A single number is needed: how many lines of the data below contain "agent".

%%

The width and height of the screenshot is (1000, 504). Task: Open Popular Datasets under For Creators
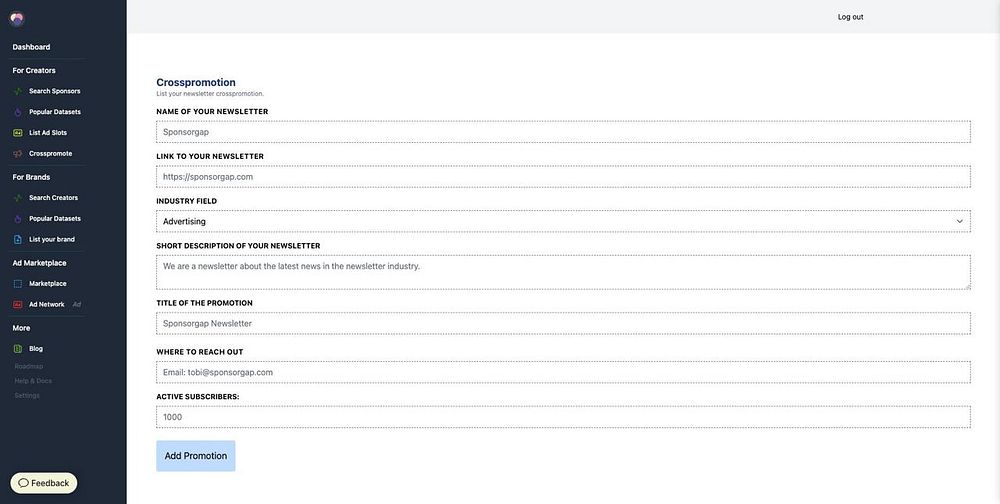pyautogui.click(x=54, y=112)
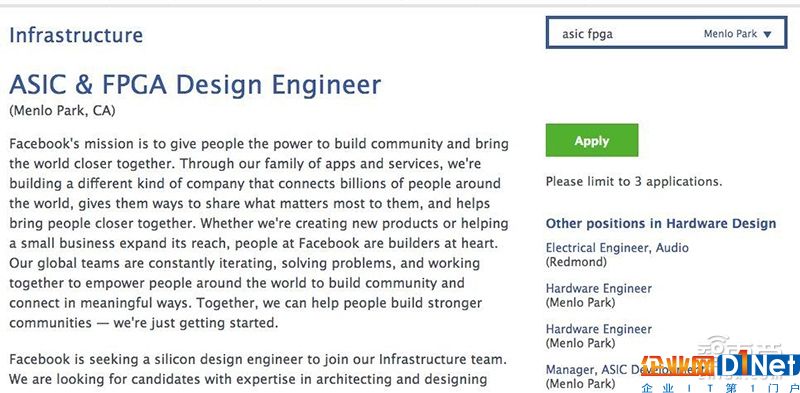Click Other positions in Hardware Design heading
Viewport: 800px width, 393px height.
pos(661,224)
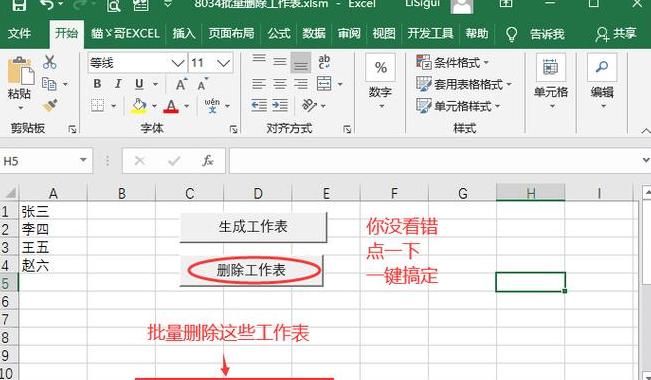Click the 生成工作表 button

coord(253,227)
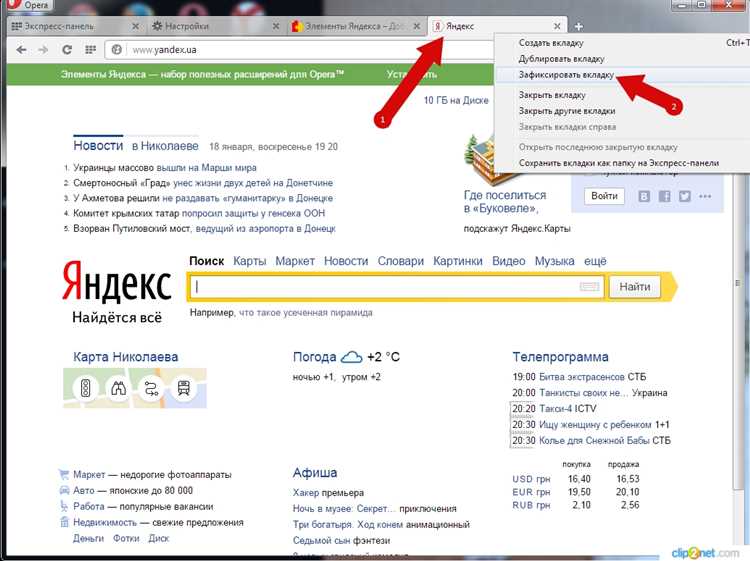Click the Forward navigation arrow

click(x=43, y=49)
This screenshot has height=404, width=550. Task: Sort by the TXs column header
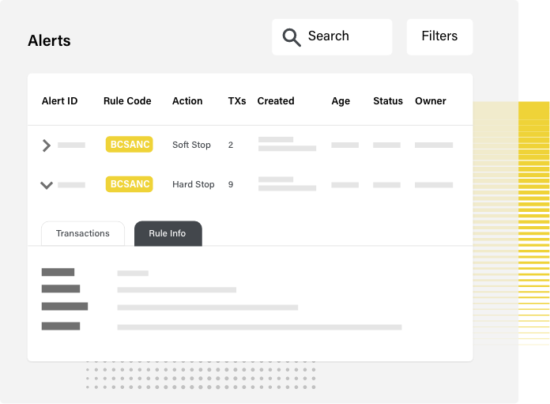(x=237, y=101)
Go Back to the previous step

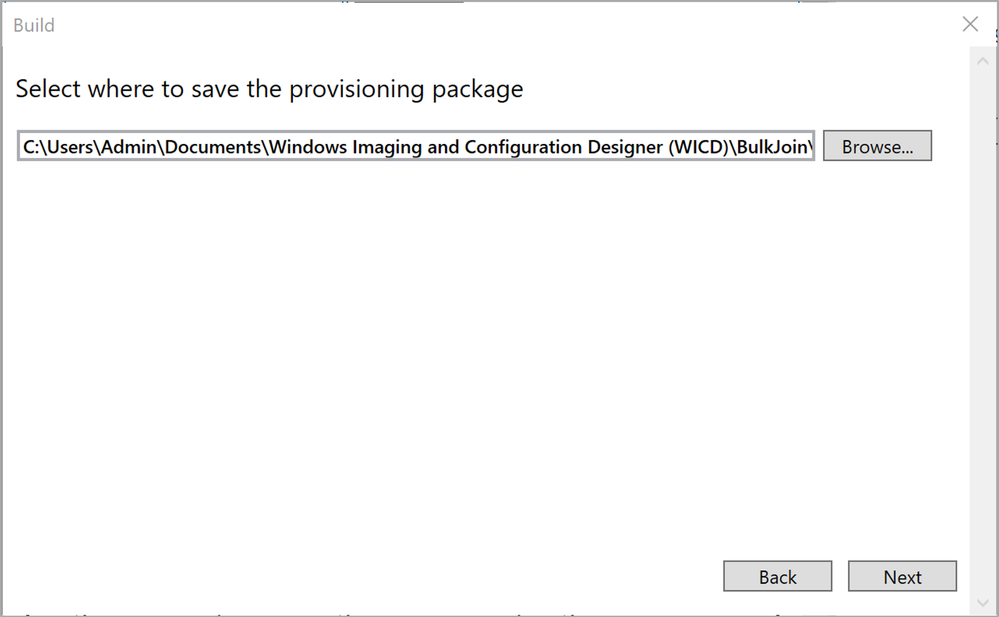click(777, 576)
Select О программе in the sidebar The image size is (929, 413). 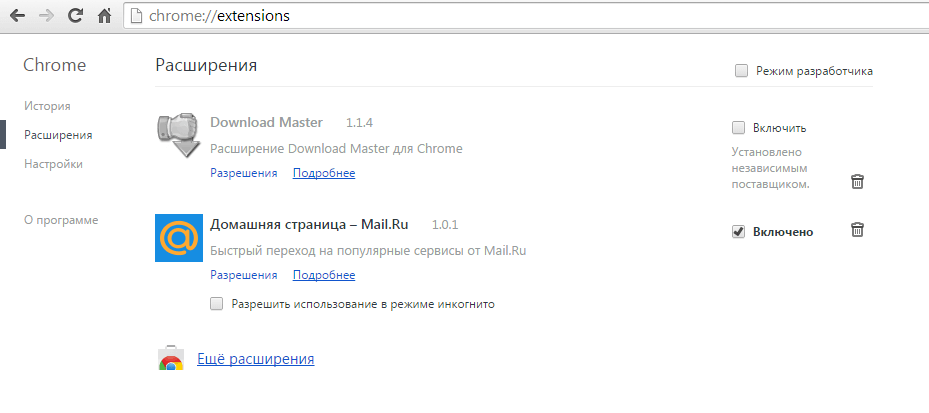[x=60, y=220]

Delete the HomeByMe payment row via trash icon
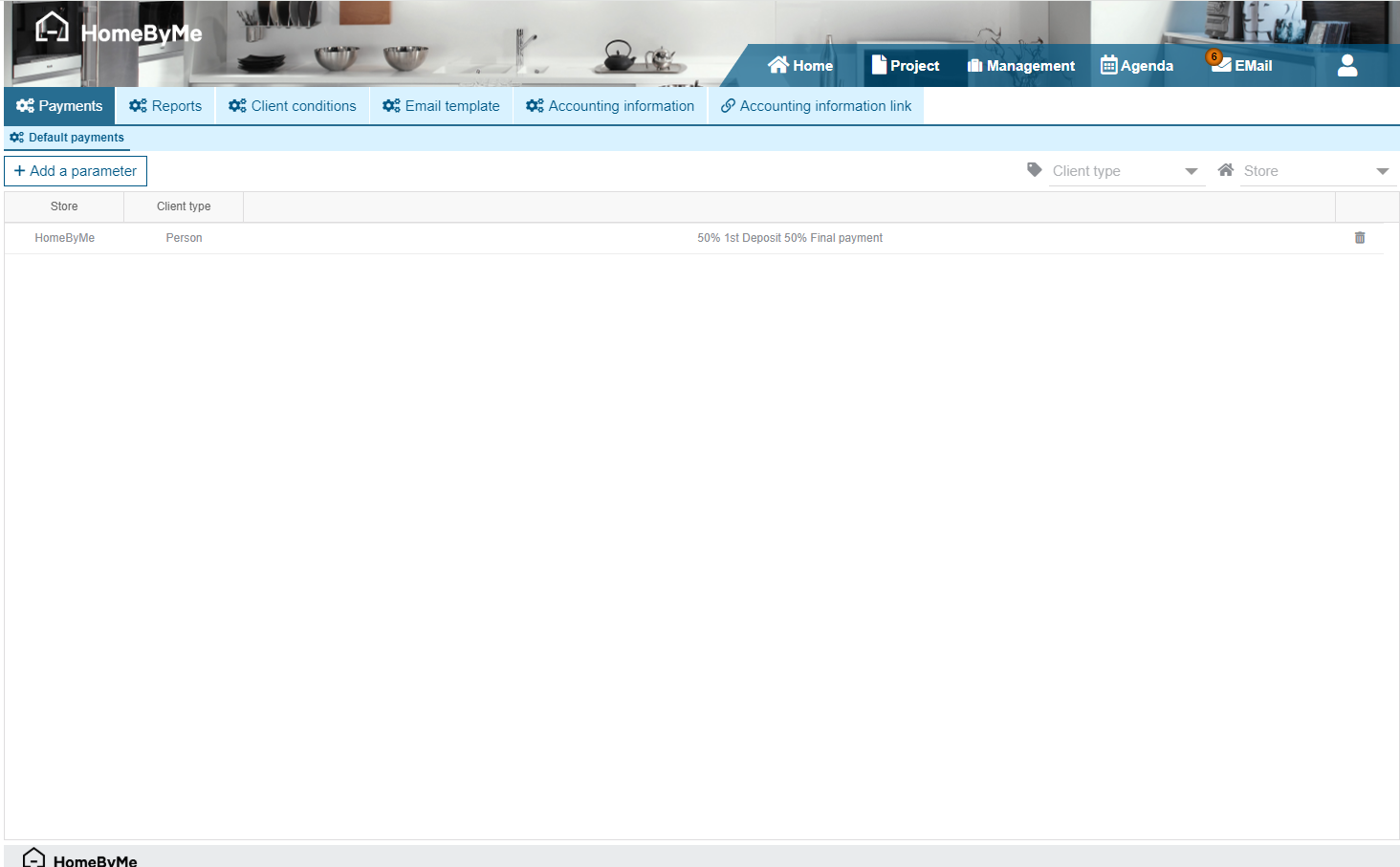pyautogui.click(x=1359, y=238)
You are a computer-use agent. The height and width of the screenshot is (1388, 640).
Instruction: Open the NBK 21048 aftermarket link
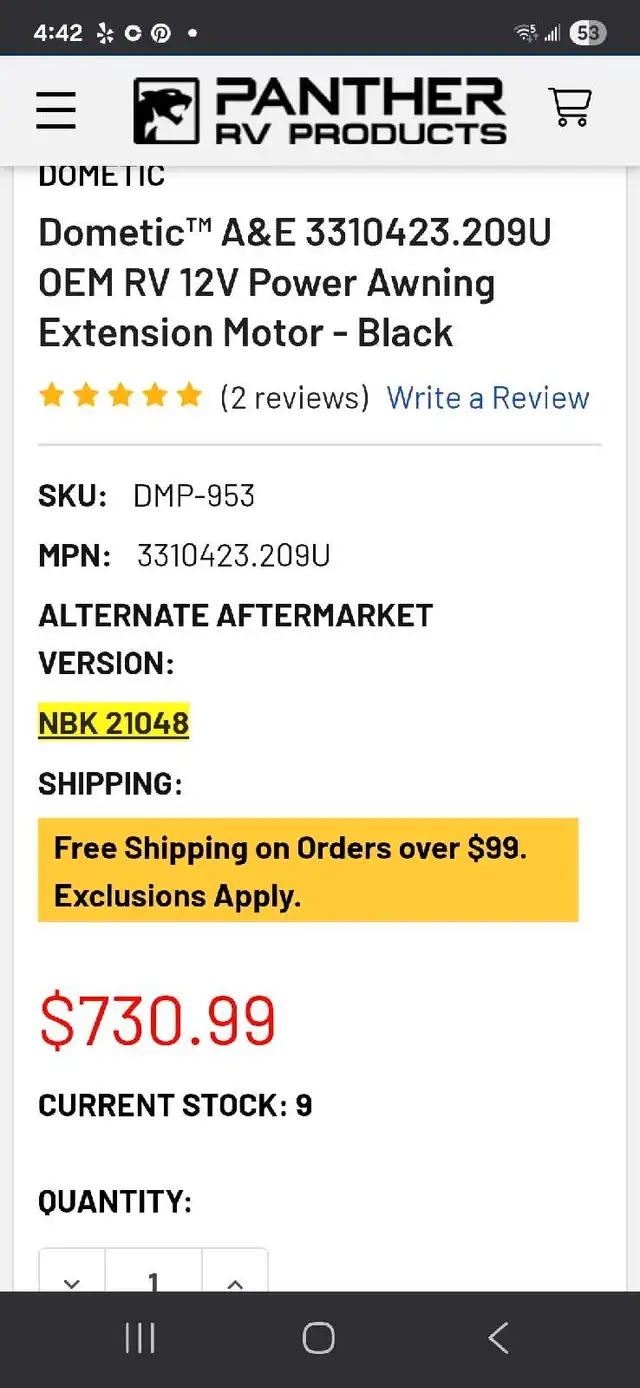tap(113, 722)
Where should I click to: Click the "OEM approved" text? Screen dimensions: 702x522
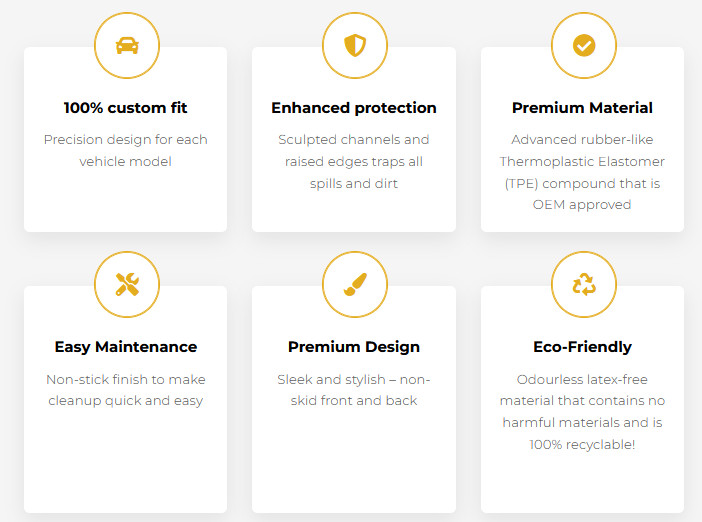[x=582, y=205]
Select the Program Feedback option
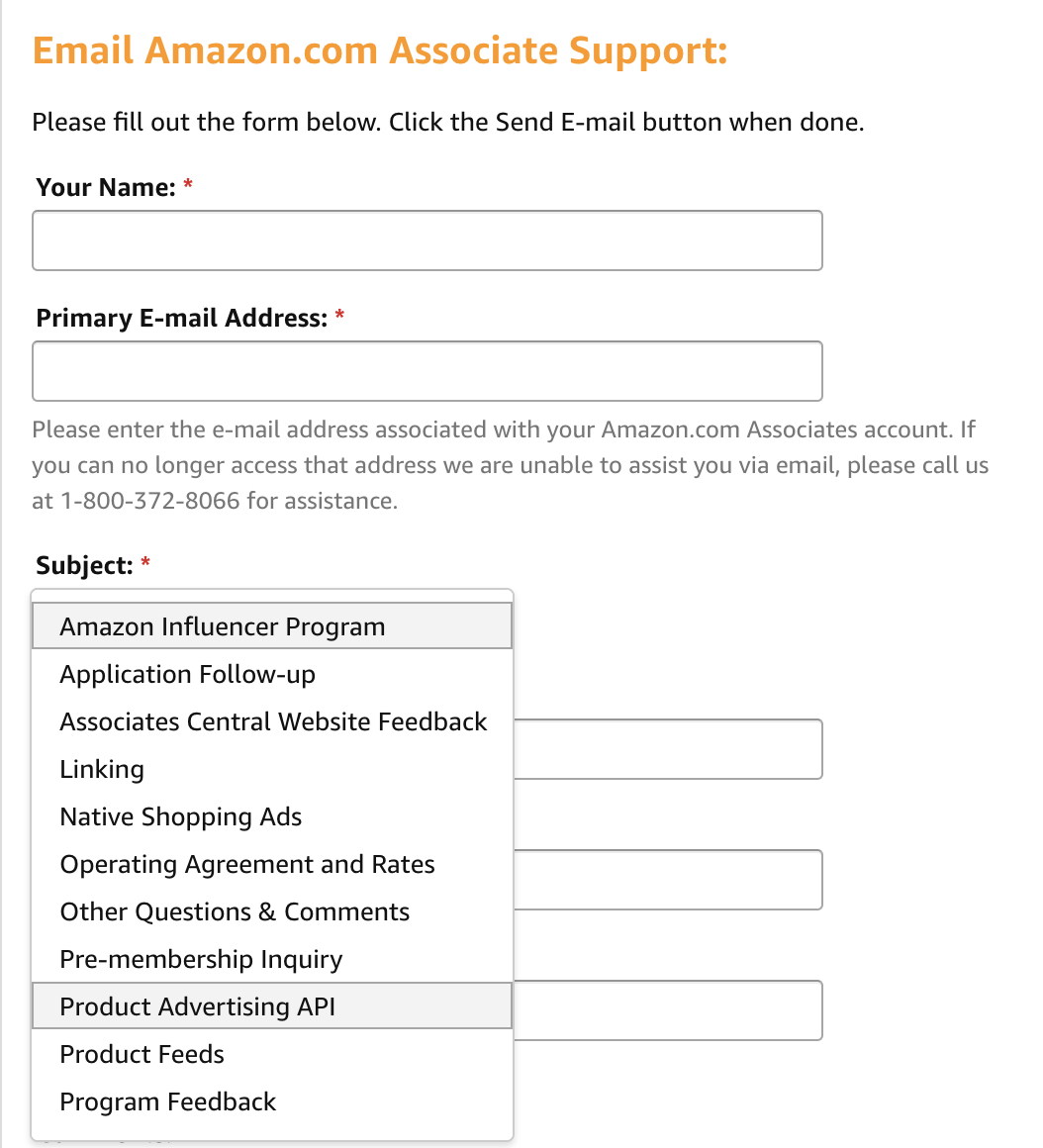 (x=168, y=1102)
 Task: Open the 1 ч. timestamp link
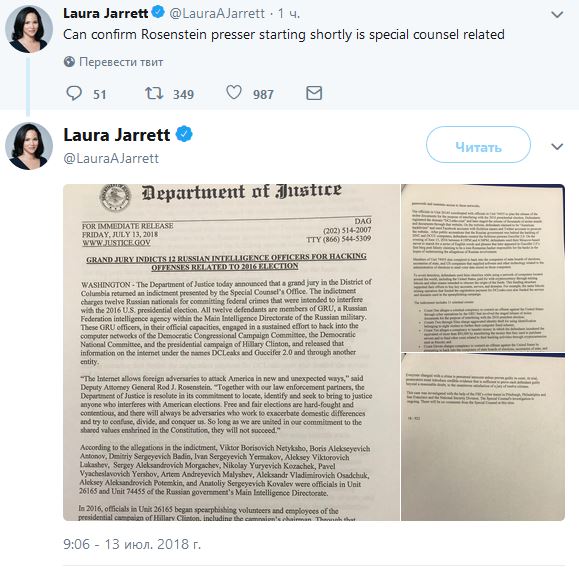[289, 14]
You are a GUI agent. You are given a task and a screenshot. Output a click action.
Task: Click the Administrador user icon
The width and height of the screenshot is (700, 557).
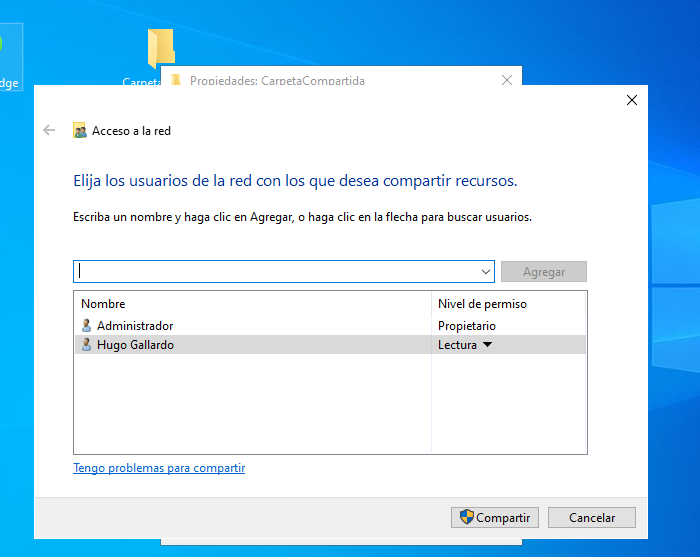pos(86,326)
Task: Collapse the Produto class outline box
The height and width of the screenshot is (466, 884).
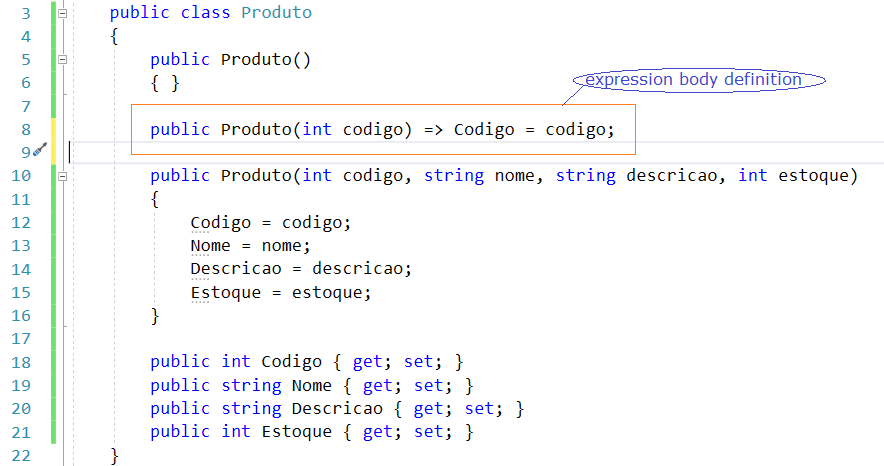Action: click(x=63, y=14)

%%

* Task result
2